WORK INSTRUCTION:
Here is a block of records. Copy every line in it that includes "Given".

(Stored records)
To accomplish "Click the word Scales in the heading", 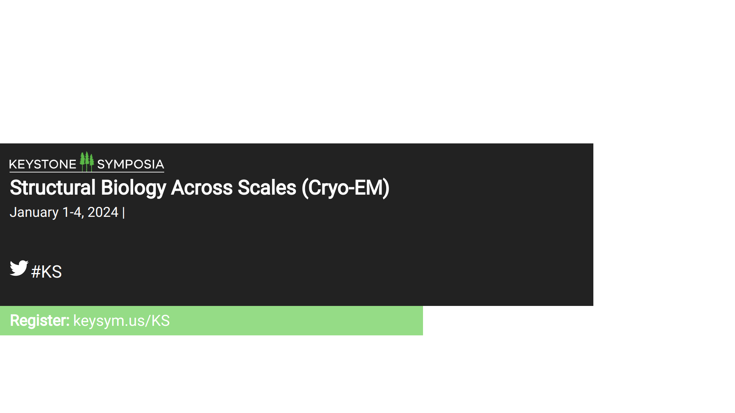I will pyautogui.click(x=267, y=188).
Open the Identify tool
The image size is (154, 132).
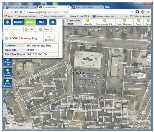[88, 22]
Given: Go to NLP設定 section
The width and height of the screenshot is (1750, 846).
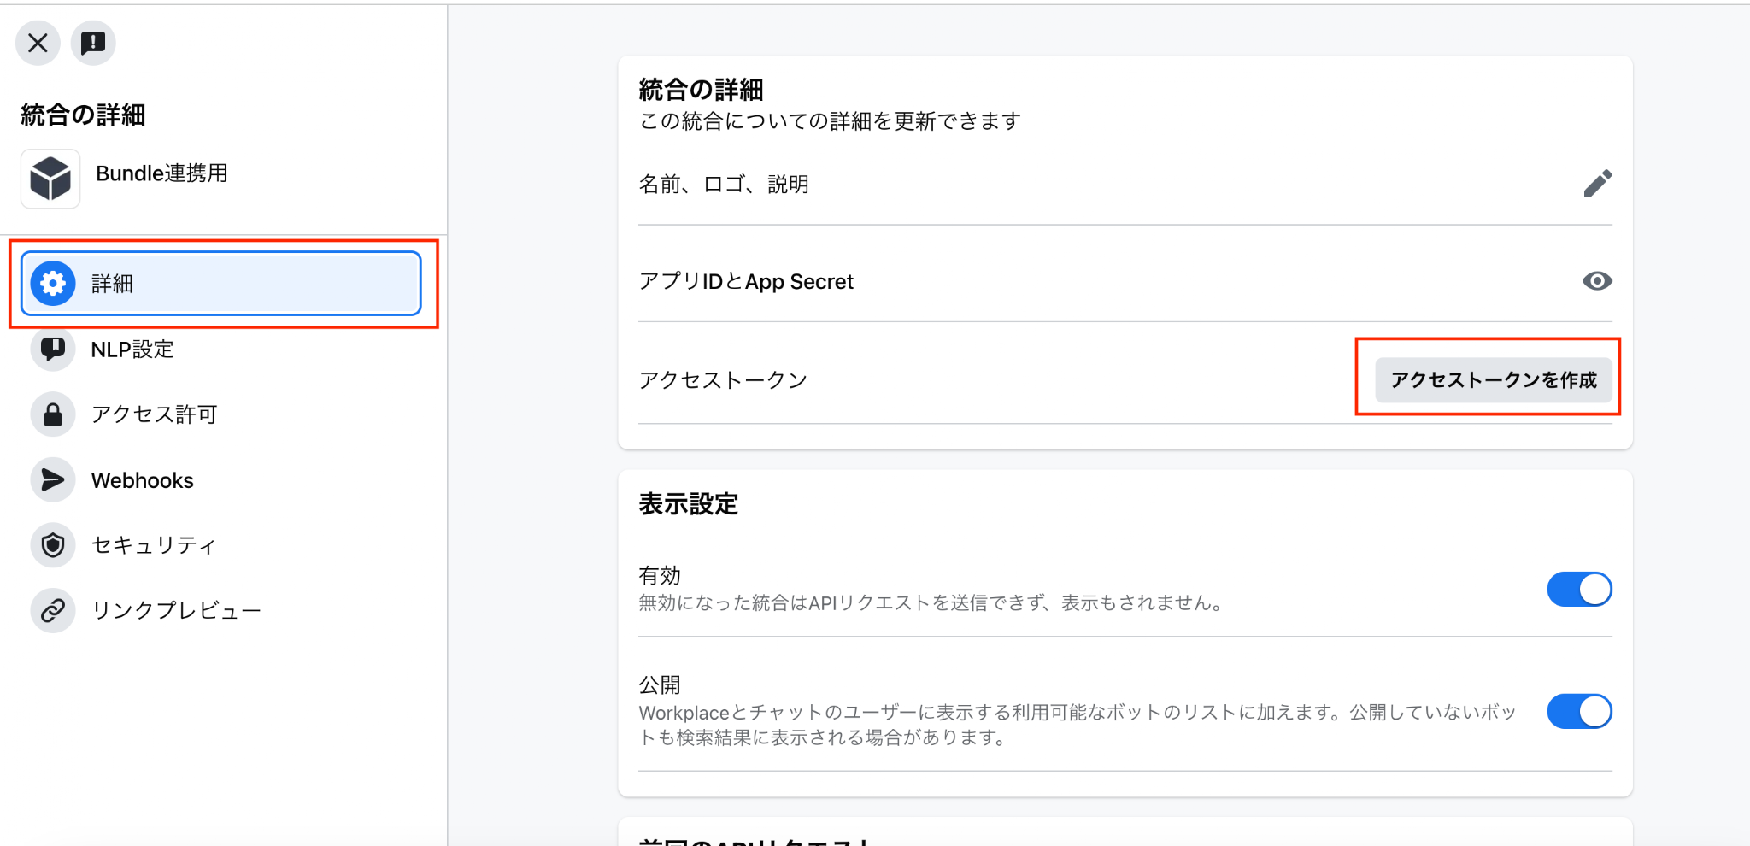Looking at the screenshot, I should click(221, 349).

...

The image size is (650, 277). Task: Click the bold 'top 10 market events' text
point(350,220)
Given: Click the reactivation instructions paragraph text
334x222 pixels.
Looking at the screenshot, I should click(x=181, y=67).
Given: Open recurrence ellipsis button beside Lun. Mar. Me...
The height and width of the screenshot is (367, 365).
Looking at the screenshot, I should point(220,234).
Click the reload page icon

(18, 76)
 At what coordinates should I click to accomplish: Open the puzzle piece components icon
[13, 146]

ANSWER BELOW:
Given: Go to NLP設定 section
Given: Click the reactivation instructions paragraph text
Given: Open recurrence ellipsis button beside Lun. Mar. Me...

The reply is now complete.